» **DIRECTIONS FOR THIS TASK**
For each line of the listing, output an exact copy.

▼

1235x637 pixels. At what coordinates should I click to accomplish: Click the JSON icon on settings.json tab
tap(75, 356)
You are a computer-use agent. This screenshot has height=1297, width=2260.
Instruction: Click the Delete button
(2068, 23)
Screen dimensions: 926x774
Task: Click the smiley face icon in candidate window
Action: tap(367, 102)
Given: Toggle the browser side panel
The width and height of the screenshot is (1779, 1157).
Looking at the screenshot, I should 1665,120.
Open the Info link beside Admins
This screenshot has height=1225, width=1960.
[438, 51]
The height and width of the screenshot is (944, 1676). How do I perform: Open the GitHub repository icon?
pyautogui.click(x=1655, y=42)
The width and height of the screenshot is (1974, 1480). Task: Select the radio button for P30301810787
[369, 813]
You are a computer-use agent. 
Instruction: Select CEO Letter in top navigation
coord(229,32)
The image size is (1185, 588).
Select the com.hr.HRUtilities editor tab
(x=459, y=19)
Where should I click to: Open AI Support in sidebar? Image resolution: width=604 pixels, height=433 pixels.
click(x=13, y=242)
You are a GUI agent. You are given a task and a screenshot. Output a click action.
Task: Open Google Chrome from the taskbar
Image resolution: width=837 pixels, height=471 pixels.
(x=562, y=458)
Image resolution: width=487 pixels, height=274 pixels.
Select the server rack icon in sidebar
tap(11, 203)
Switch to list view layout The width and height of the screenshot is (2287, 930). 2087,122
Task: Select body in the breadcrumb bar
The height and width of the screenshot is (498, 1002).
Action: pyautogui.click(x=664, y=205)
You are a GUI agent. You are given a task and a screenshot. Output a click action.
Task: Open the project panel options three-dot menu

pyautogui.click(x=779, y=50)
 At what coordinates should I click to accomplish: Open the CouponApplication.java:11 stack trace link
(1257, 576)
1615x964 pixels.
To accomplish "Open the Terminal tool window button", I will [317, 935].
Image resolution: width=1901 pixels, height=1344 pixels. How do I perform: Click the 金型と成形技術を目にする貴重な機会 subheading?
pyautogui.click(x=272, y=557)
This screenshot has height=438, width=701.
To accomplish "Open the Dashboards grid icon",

▲

» **TASK RESULT**
1235x637 pixels. At what coordinates should I click to accomplish: Click the JSON icon on settings.json tab
tap(75, 356)
You are a computer-use agent. This screenshot has height=1297, width=2260.
Instruction: Click the Delete button
(2068, 23)
Screen dimensions: 926x774
Task: Click the smiley face icon in candidate window
Action: tap(367, 102)
Given: Toggle the browser side panel
The width and height of the screenshot is (1779, 1157).
Looking at the screenshot, I should 1665,120.
Open the Info link beside Admins
This screenshot has height=1225, width=1960.
[438, 51]
The height and width of the screenshot is (944, 1676). How do I perform: Open the GitHub repository icon?
pyautogui.click(x=1655, y=42)
The width and height of the screenshot is (1974, 1480). Task: Select the radio button for P30301810787
[369, 813]
You are a computer-use agent. 
Instruction: Select CEO Letter in top navigation
coord(229,32)
The image size is (1185, 588).
Select the com.hr.HRUtilities editor tab
(x=459, y=19)
Where should I click to: Open AI Support in sidebar? Image resolution: width=604 pixels, height=433 pixels.
click(x=13, y=242)
You are a GUI agent. You are given a task and a screenshot. Output a click action.
Task: Open Google Chrome from the taskbar
Image resolution: width=837 pixels, height=471 pixels.
(x=562, y=458)
Image resolution: width=487 pixels, height=274 pixels.
Select the server rack icon in sidebar
tap(11, 203)
Switch to list view layout The width and height of the screenshot is (2287, 930). 2087,122
Task: Select body in the breadcrumb bar
The height and width of the screenshot is (498, 1002).
Action: pyautogui.click(x=664, y=205)
You are a GUI agent. You are given a task and a screenshot. Output a click action.
Task: Open the project panel options three-dot menu

pyautogui.click(x=779, y=50)
 At what coordinates should I click to accomplish: Open the CouponApplication.java:11 stack trace link
(1257, 576)
1615x964 pixels.
To accomplish "Open the Terminal tool window button", I will [317, 935].
Image resolution: width=1901 pixels, height=1344 pixels. How do I perform: Click the 金型と成形技術を目にする貴重な機会 subheading?
pyautogui.click(x=272, y=557)
This screenshot has height=438, width=701.
To accomplish "Open the Dashboards grid icon",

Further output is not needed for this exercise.